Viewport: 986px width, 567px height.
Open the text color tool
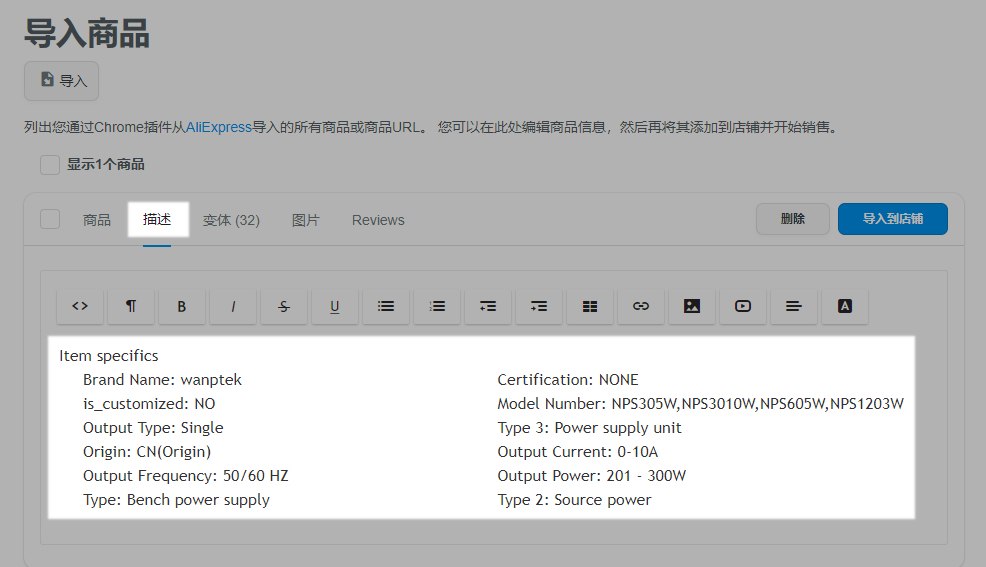(845, 307)
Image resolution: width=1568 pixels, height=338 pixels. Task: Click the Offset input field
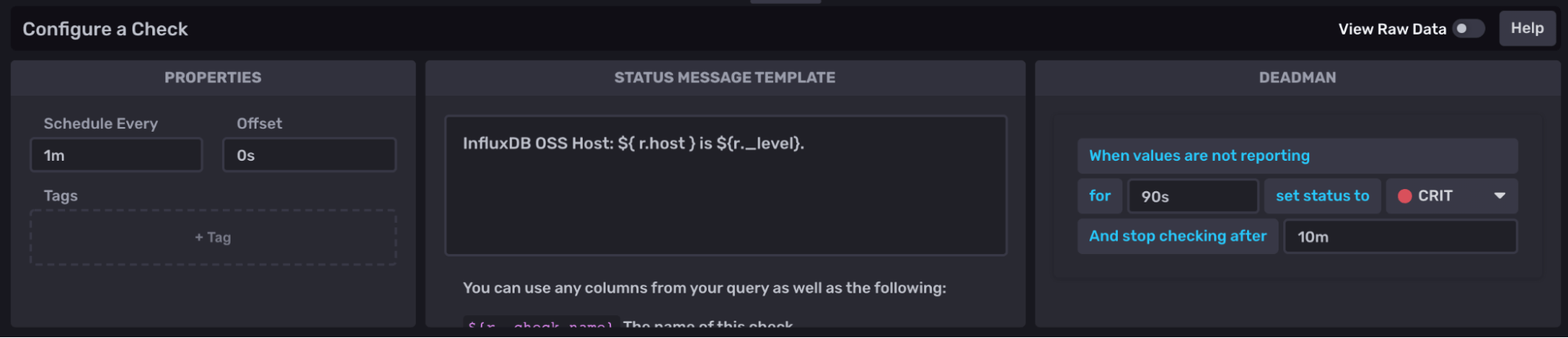(309, 155)
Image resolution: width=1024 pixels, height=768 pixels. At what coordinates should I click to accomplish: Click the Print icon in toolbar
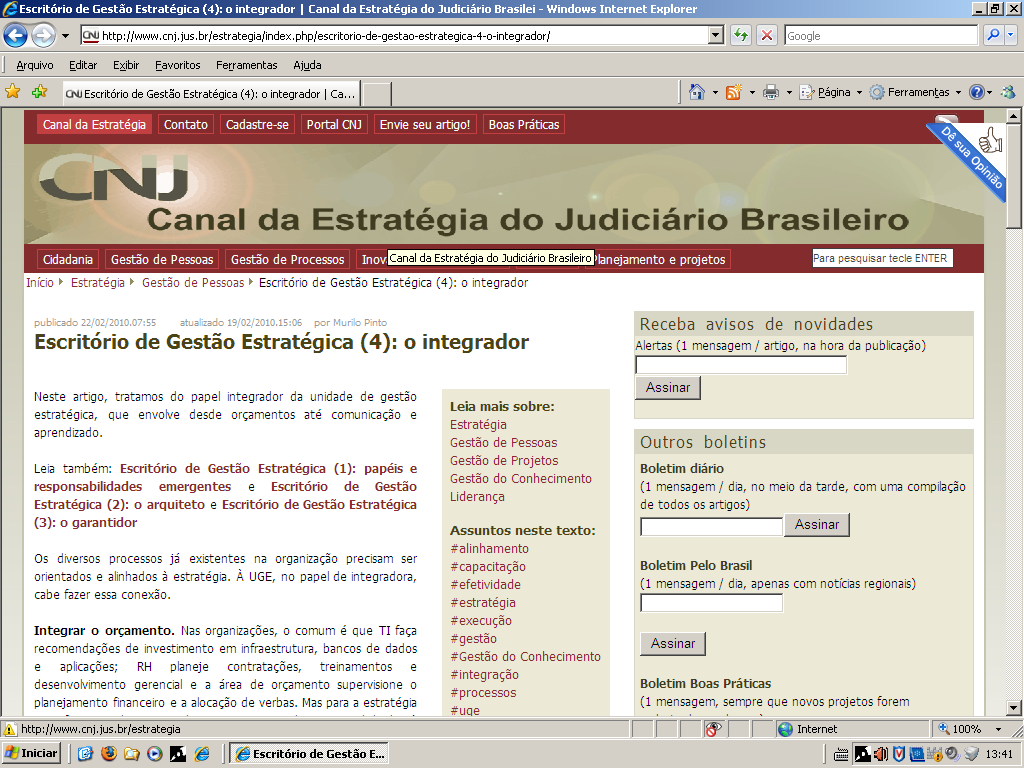(x=771, y=92)
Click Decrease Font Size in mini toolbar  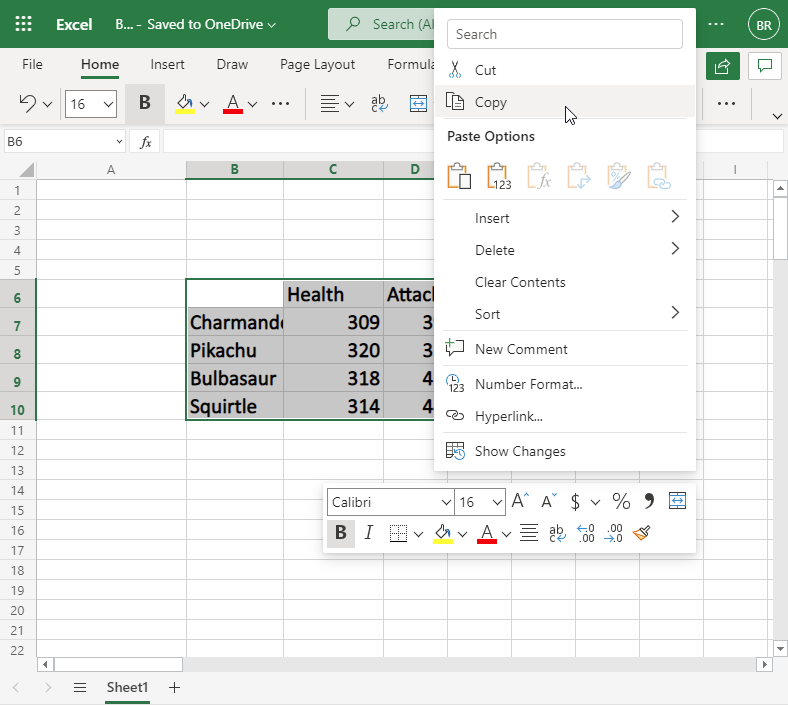point(548,502)
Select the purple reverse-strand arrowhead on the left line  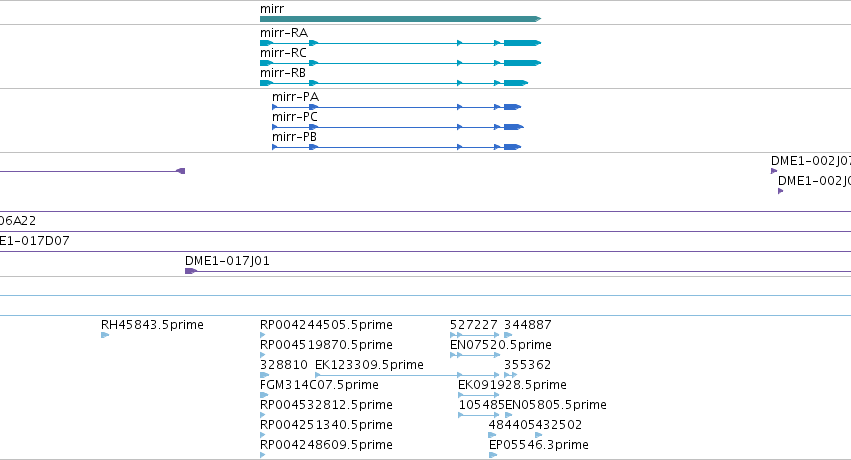[x=181, y=171]
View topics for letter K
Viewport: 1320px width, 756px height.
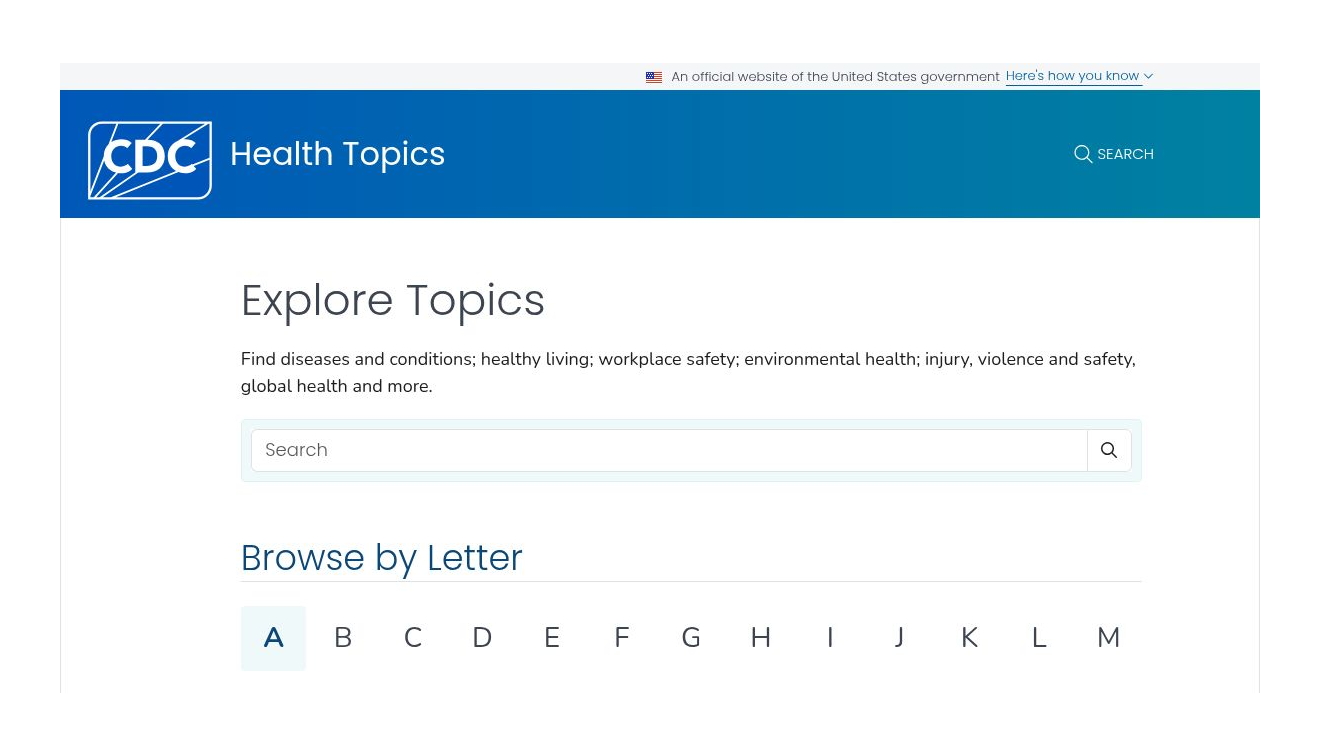(969, 638)
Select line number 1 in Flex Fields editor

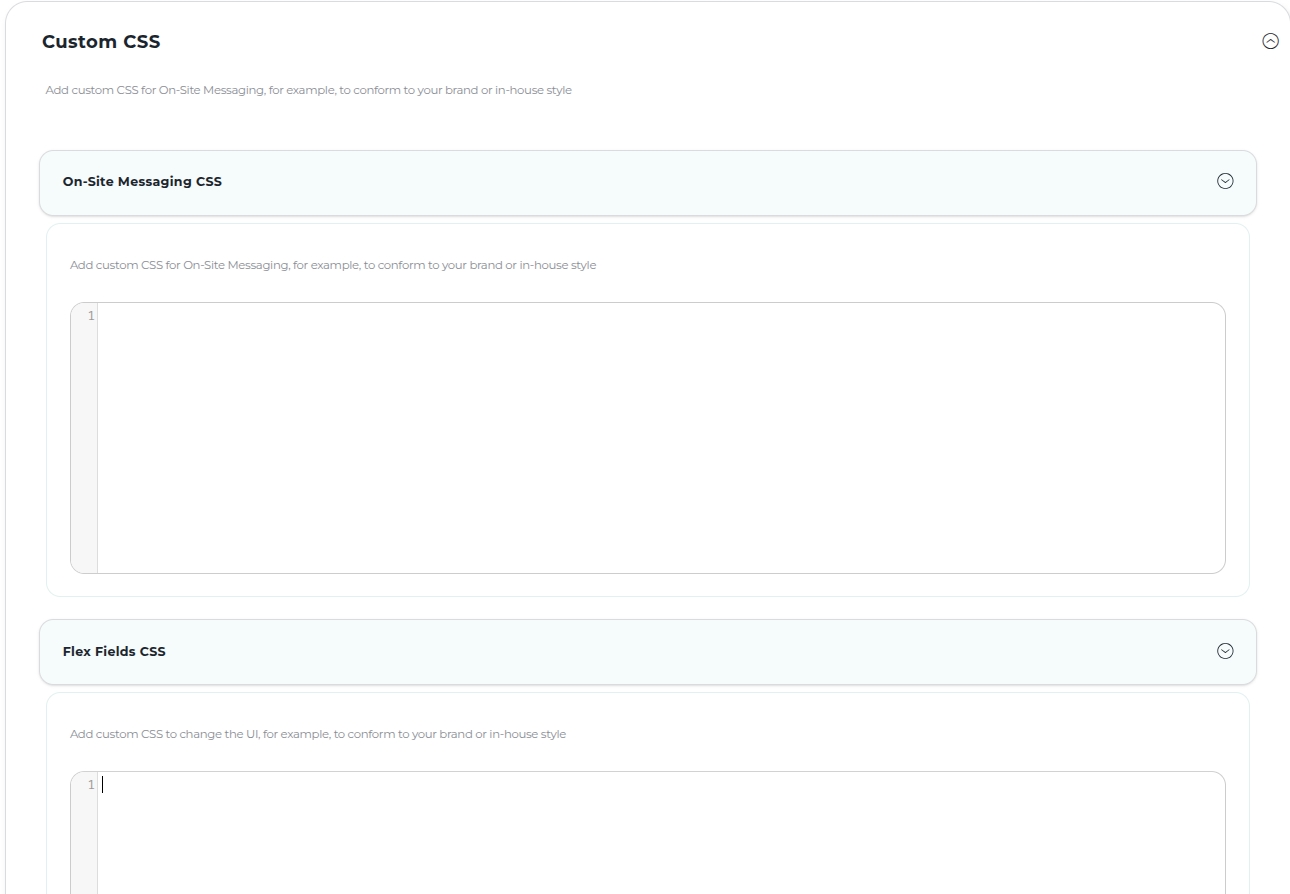click(x=91, y=785)
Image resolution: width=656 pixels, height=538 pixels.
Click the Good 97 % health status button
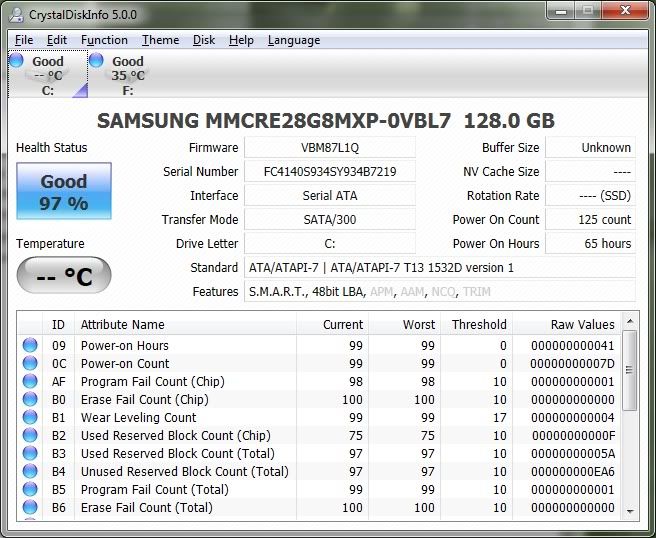pyautogui.click(x=64, y=192)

### Exercise brief
Leave the pictures out, and copy exactly each line from the one containing "View topics for letter K" through the final line of the data.

### Task answer
View topics for letter K
Viewport: 1320px width, 756px height.
(969, 638)
Select line number 1 in Flex Fields editor

click(x=91, y=785)
Image resolution: width=656 pixels, height=538 pixels.
Click the Good 97 % health status button
pyautogui.click(x=64, y=192)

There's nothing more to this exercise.